Dari pesantren-pesantren yang tersembunyi di antara sawah dan gunung, lahir gelombang kesadaran baru tentang kebebasan dan tanggung jawab. Resolusi Jihad 1945 yang dipelopori KH. Hasyim Asy’ari menjadi simbol bagaimana kesalehan individual bisa bertransformasi menjadi gerak sosial yang revolusioner. Dari ruang-ruang ngaji yang sederhana, santri belajar bahwa cinta kepada Tuhan tidak boleh terpisah dari cinta kepada tanah air. Nasionalisme bukan barang pinjaman, melainkan buah dari iman yang tumbuh dalam rahim pesantren.
Dalam filsafat, emanasi berarti pancaran yang keluar dari sumbernya tanpa kehilangan asalnya.
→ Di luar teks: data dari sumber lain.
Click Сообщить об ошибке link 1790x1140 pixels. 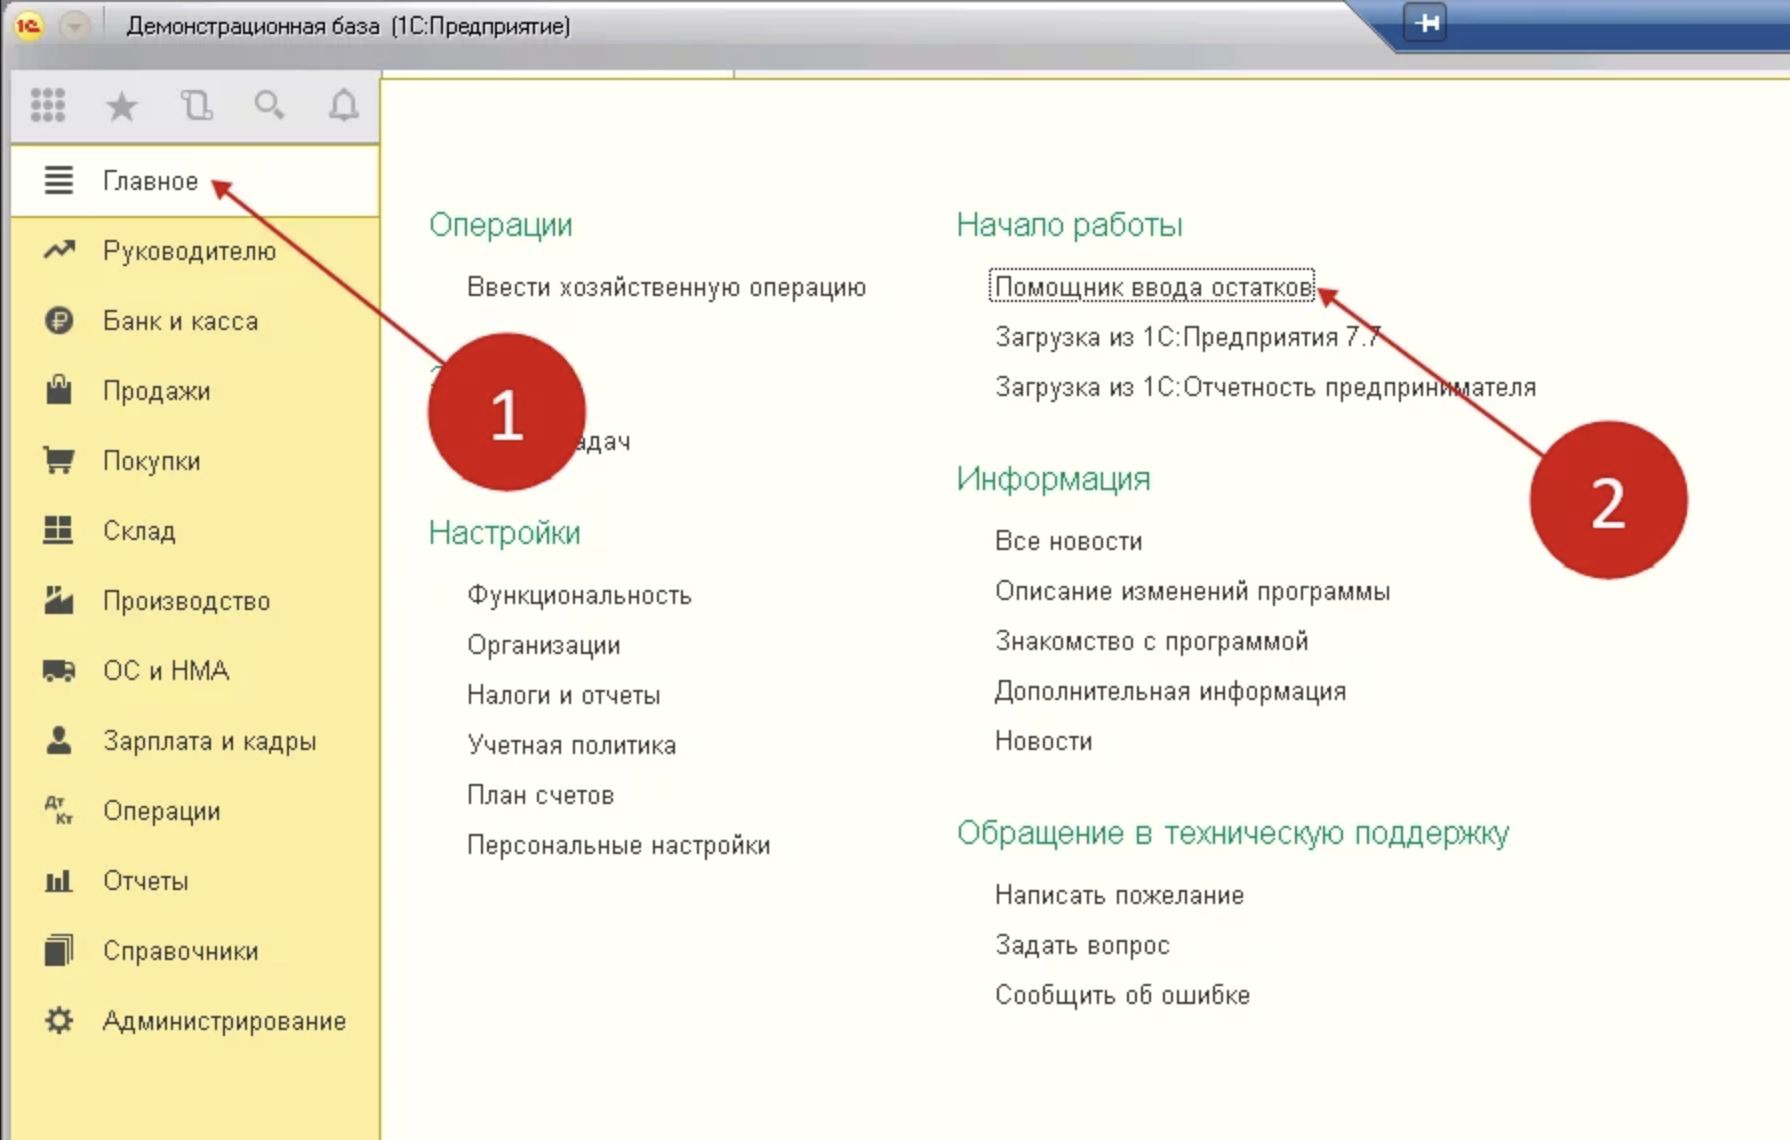coord(1122,995)
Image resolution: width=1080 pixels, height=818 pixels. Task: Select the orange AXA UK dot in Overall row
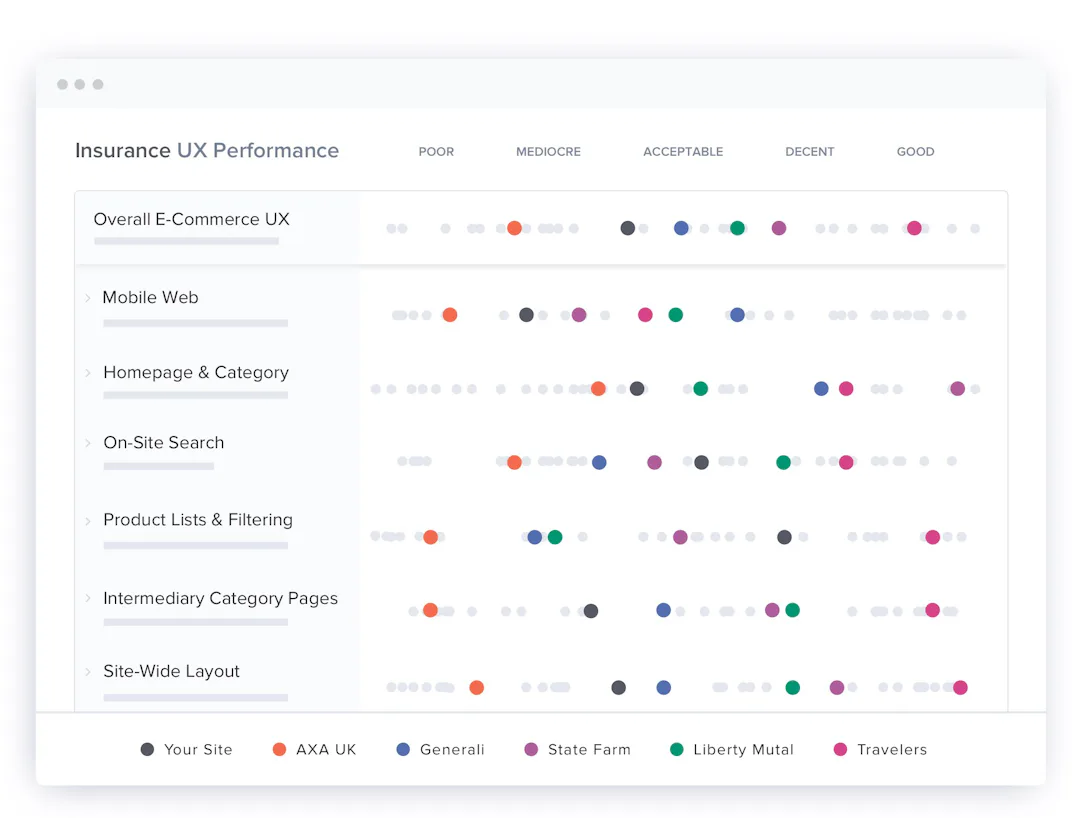click(515, 227)
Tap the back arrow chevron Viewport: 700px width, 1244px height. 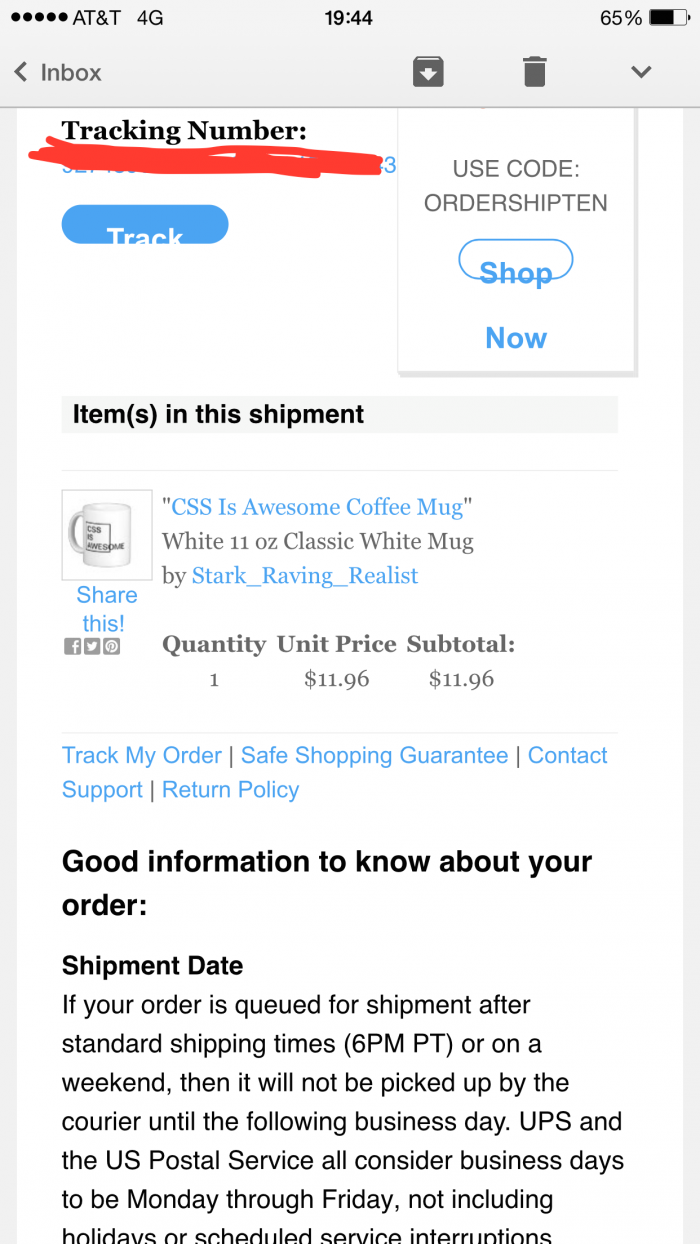point(20,72)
Begitu pula santri: ia lahir dari tradisi ketuhanan, namun tetap berpijak di bumi. Nilai-nilai Ilahiah yang disemaikan di pesantren memancar ke ranah sosial, membentuk etika kolektif yang sederhana tapi kokoh. Ketika santri berjuang, ia tidak memisahkan mihrab dari medan perang; keduanya adalah satu bentuk ibadah yang sama.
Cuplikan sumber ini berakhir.